- **RECORDS SUPPLIED**
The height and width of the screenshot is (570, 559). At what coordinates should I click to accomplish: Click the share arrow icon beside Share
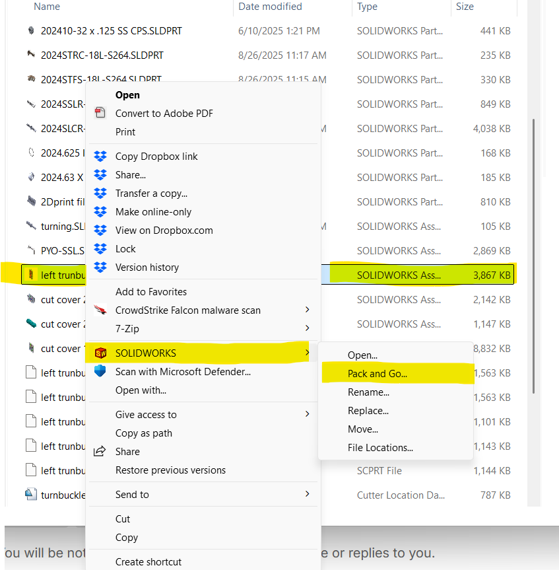pos(100,452)
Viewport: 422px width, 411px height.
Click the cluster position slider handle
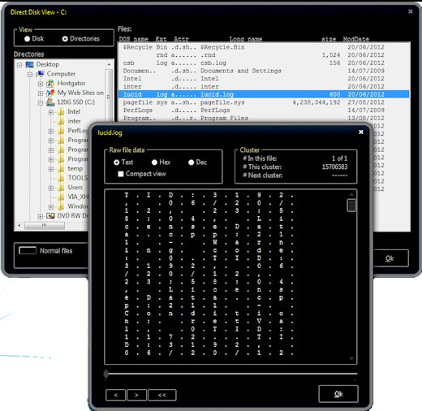click(x=106, y=374)
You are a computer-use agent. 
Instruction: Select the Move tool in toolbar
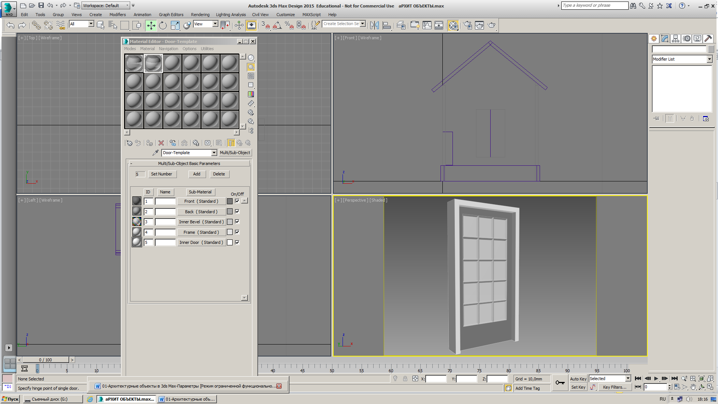[151, 25]
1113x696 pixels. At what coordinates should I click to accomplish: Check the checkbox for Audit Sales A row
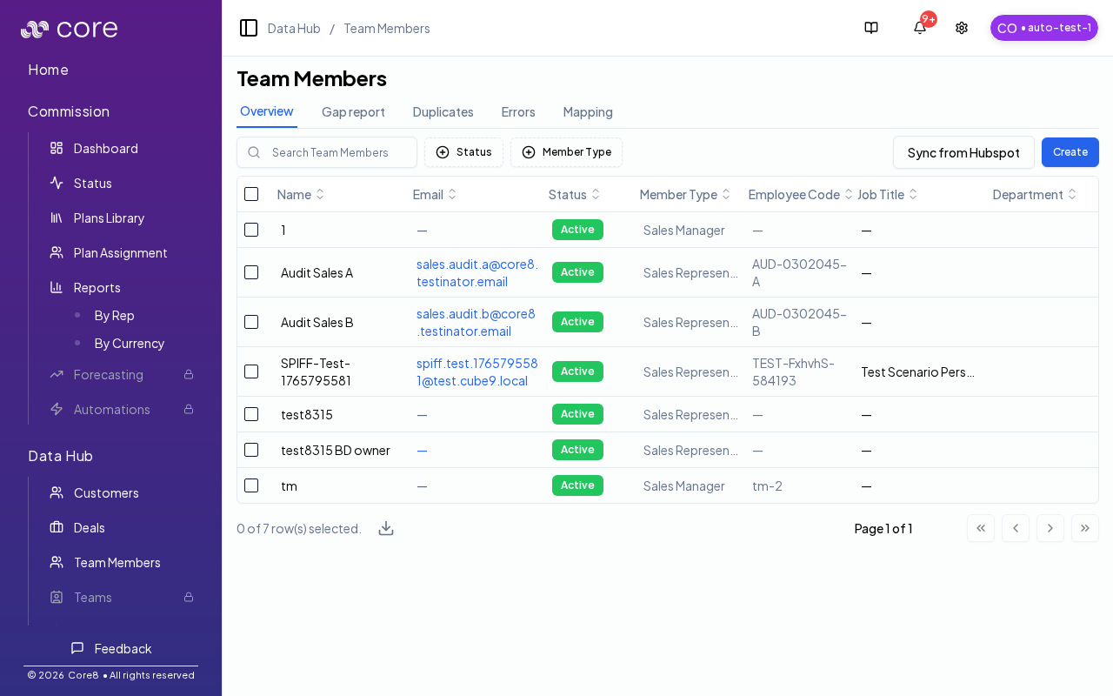pos(251,271)
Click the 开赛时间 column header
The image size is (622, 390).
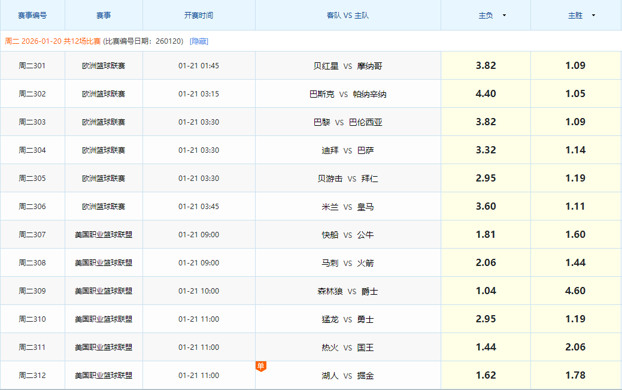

- **WHAT YOU HAVE TO DO**
For this exercise, reproduce the data above exactly from the line containing "You are a computer-use agent." through its final line, both ends included, with no pictures in the copy.

- **SOLUTION TO THIS TASK**
You are a computer-use agent. 
Instruction: Select the Move tool in toolbar
[151, 25]
1113x696 pixels. At what coordinates should I click to accomplish: Check the checkbox for Audit Sales A row
pos(251,271)
Click the 开赛时间 column header
The image size is (622, 390).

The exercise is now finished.